In an all-day program, any teacher will have to leave her
classroom for at least one of the following: a phone call, a short
parent-teacher conference, a cola or cup of coffee, art supplies,
copying, a book, a visitor or a trip to the toilet. When children
are left alone, it could create a dangerously unsafe situation.
When there's an emergency and the teacher attends to the
needs of that child, who is watching the other 14 children?
What if two children cut themselves on the same piece of
glass, or come down with chicken pox, or run into one another
while playing?
Without the proper staffing, children watching children causes
chaos.
Remember "Lord of the Flies." In a group, kids do unsafe things
such as run wild, run out the door or provide talented little side
shows for one another such as unplumbing the sink or maybe
just washing their own hair in the nearby water fountain.
One teacher should be able to hold the whole group's attention
during circle time, music, dance, theatrical play, gym and story
time, yes. But what about other, ordinary work needed, such as
clean-up, potty errands, phone calls and setup for the next
project?
With no second teacher, there's a real difficulty with presenting
hands on projects such as math, science, handwriting and art.

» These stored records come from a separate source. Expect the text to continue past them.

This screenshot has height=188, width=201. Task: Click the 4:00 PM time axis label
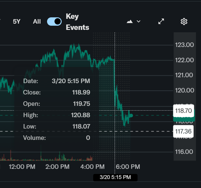93,166
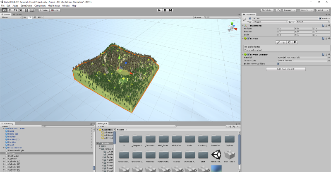
Task: Click the Add Component button
Action: click(x=285, y=69)
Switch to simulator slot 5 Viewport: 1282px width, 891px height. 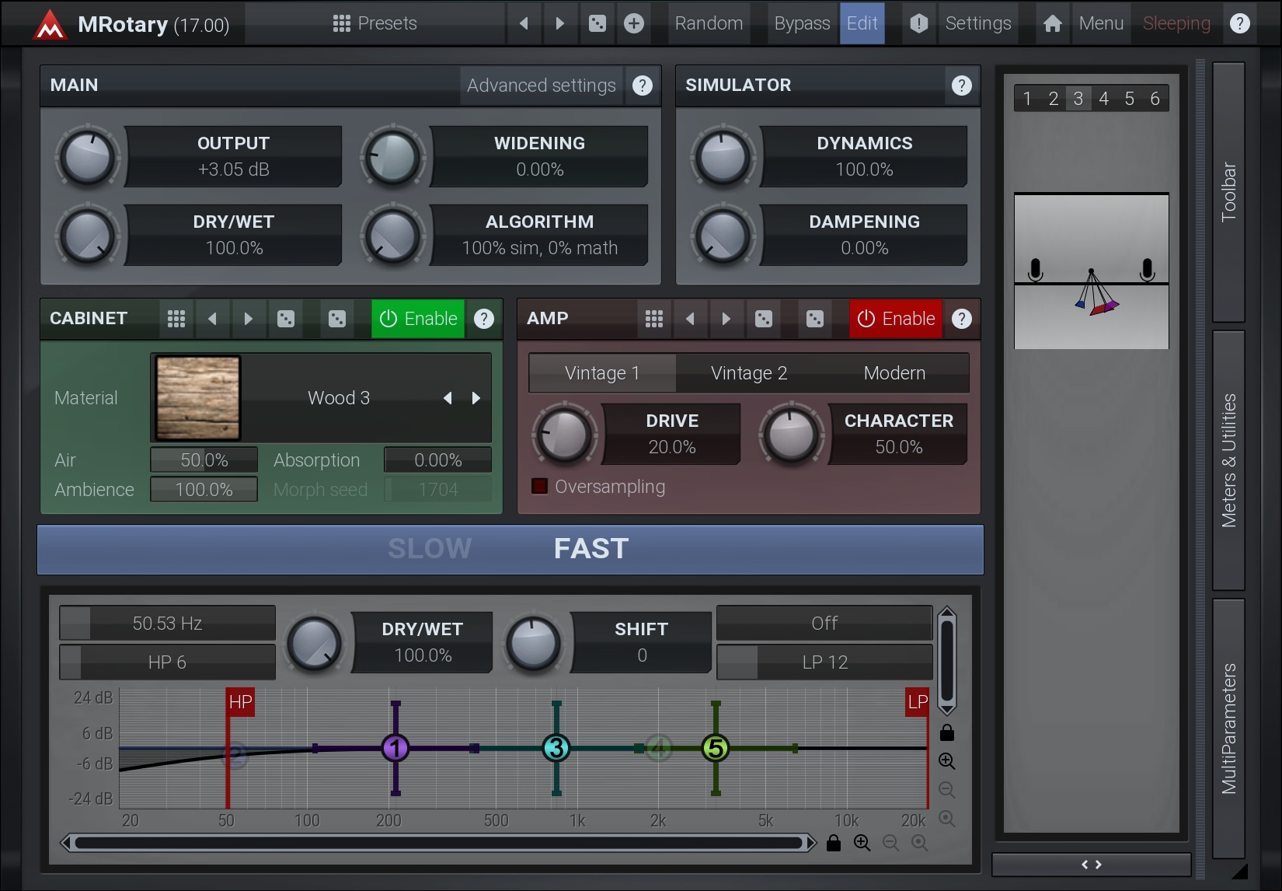click(1129, 99)
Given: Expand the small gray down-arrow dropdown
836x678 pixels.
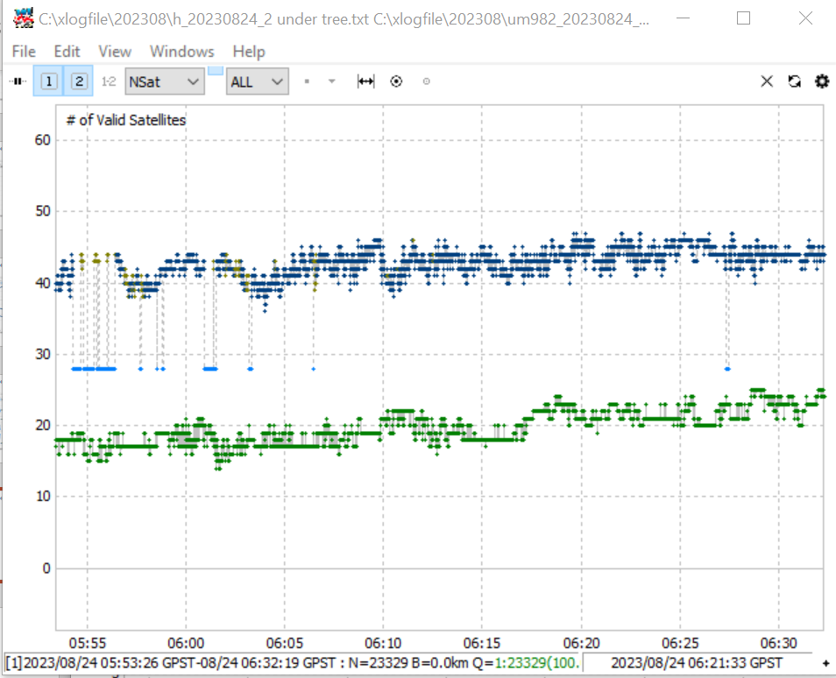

Fifteen children doing a project is a monster with 30 hands. But
dividing teaching to half the children now and half later is
disappointing and again puts kids in two areas one without a
teacher.
Here's an example: Today, we're fingerpainting. While the
children play unsupervised teacher puts 15 fingerpainting
sheets down at three tables. She labels each child's page with
his name, she sprays water on the 15 sheets twice then
calls the children over five minutes later.
Does she put a paint shirt on all 15? Probably not.
After distributing a tablespoon of red paint to each child, she
demonstrates how-to. Every child digs in. In five minutes, there
are seven who are "done," who want to wash their hands, right
now.
Does she leave eight painting and take the seven boys and
girls to the bathroom all at once?
Does she tell the seven to wait while they spread paint on the
next child or themselves because waiting is boring?
Does she let the finished kids wash in a bucket in the room,
which is a health hazard and a possible huge mess?
Does she tell the unfinished children to stop their work and
take all 15 to the bathroom?
Does she abandon projects such as painting altogether
because they are too hard and just "let them play" most of the
time? No, because that's baby-sitting, not preschool.
Should you be concerned? Yes. Whoever set that up is
obviously not in touch with good child-care practices. Find a
program where the ratio is lower and the proper staff is
available.
If you need help picking good day care, you can order Judy
Lyden's booklet, "Looking for Day Care," by sending a
self-addressed, stamped envelope to Day Care, The Evansville
Courier, P.O. Box 268, Evansville, IN 47702.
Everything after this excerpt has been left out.